Work to do =
Reproduce the rows below word for word, from the start of the rows through the line containing "This screenshot has height=775, width=1568.", both included. Leave the pictures out of your copy.

Provided data =
··········
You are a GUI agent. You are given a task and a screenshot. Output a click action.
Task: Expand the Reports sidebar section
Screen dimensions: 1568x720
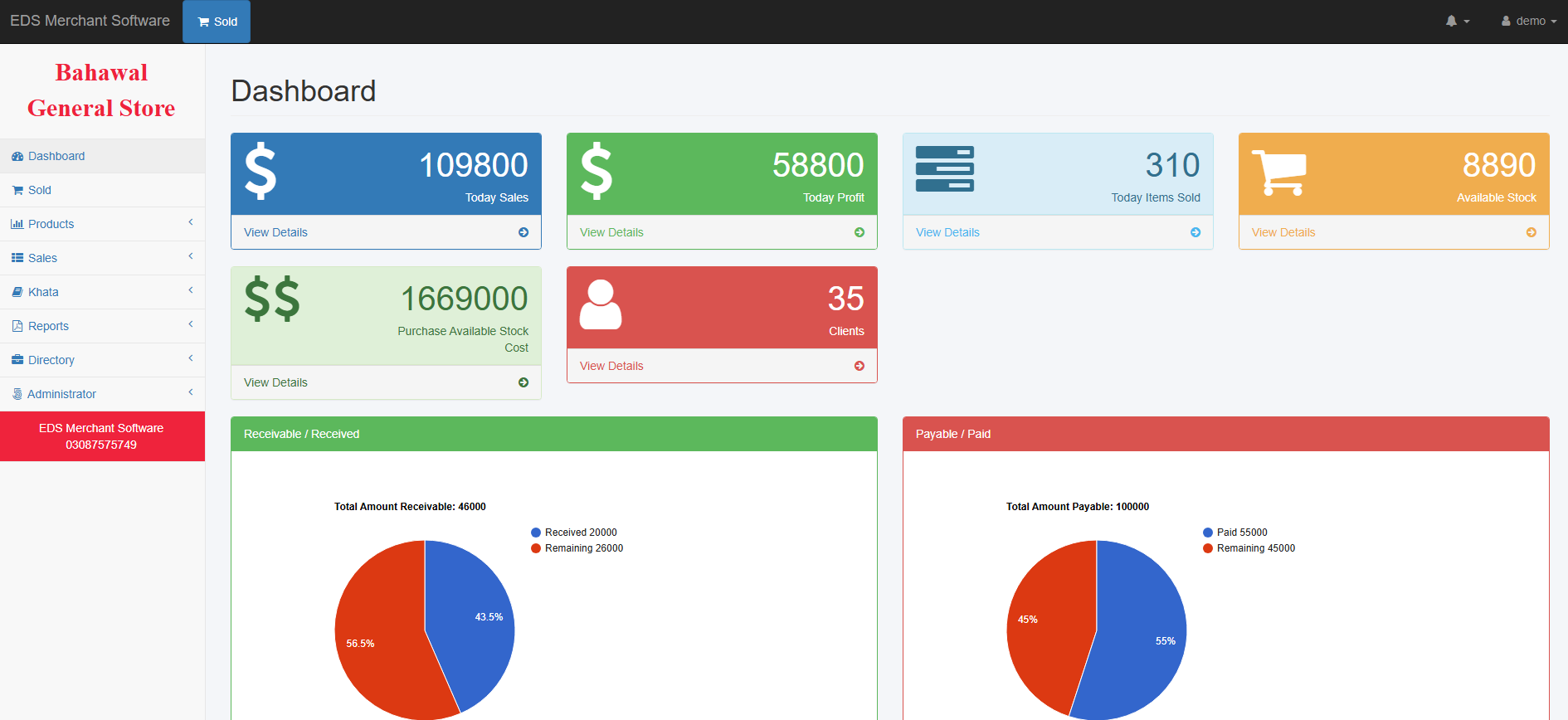pyautogui.click(x=102, y=326)
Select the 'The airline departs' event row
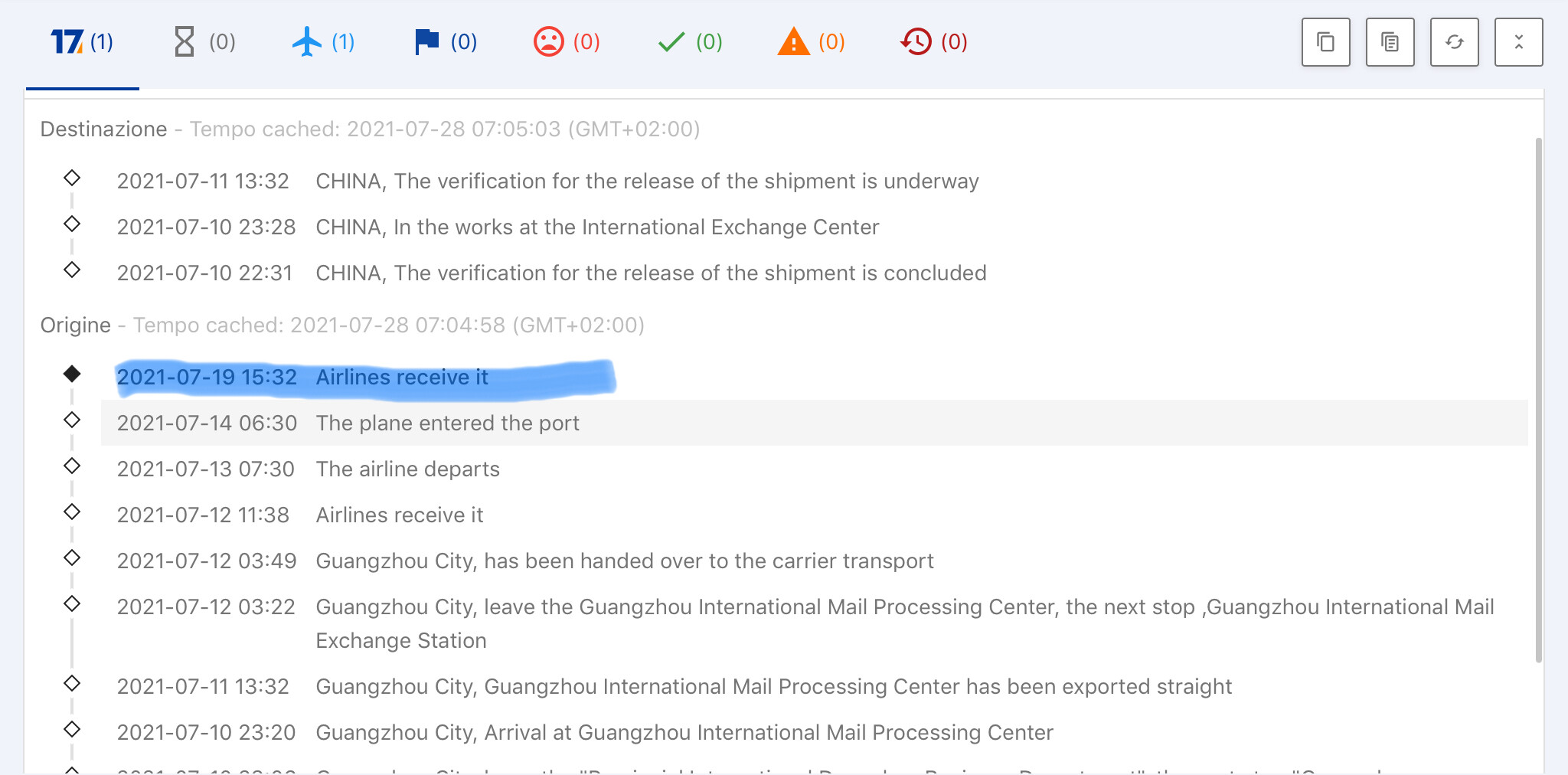This screenshot has height=775, width=1568. click(815, 469)
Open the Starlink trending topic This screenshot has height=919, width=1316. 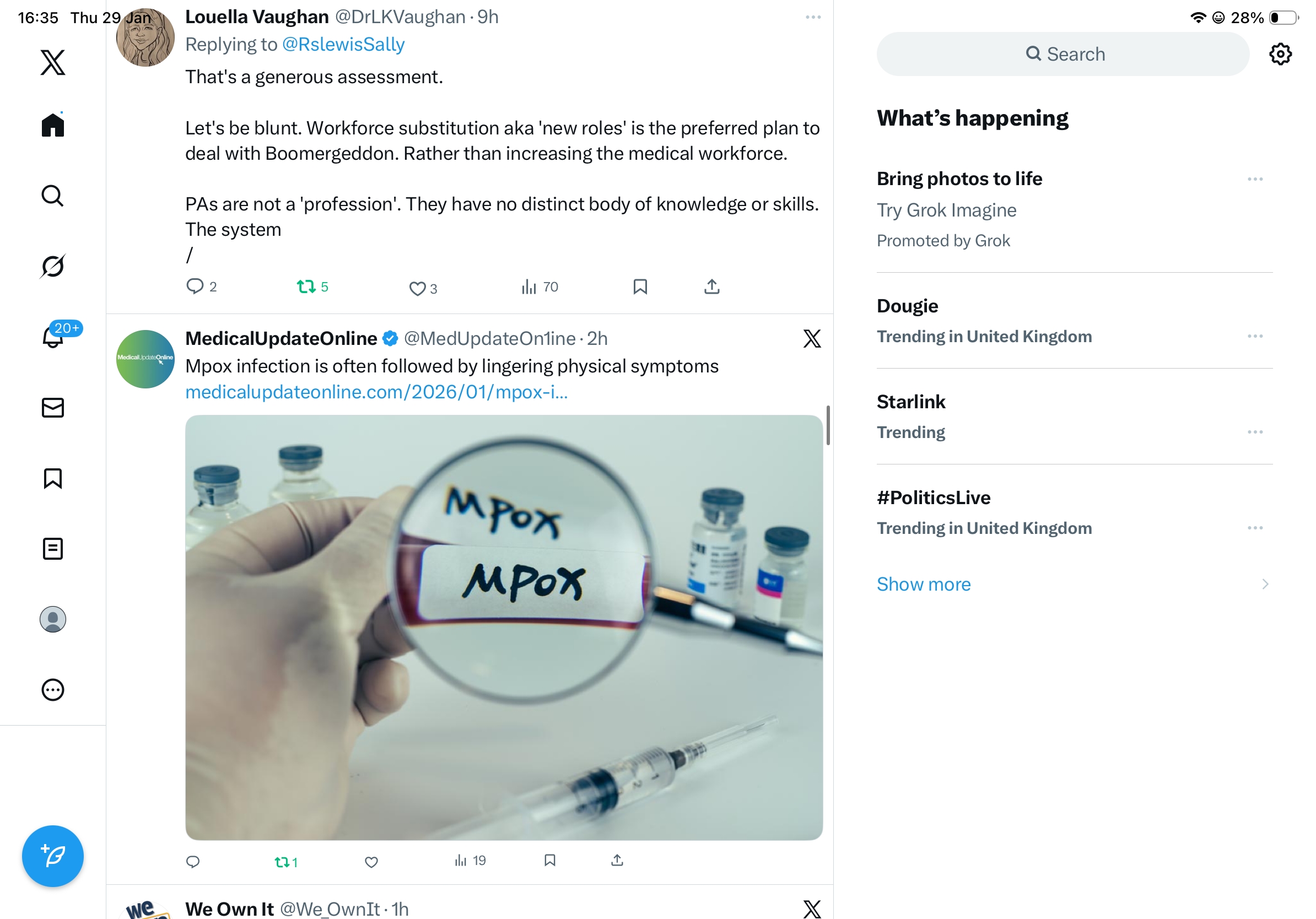[x=911, y=402]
··········
Response to this task =
You are a GUI agent. You are given a task and a screenshot. Output a click action.
Task: Expand the Reports sidebar section
Screen dimensions: 1568x720
pyautogui.click(x=102, y=326)
Select the 'The airline departs' event row
This screenshot has height=775, width=1568. click(815, 469)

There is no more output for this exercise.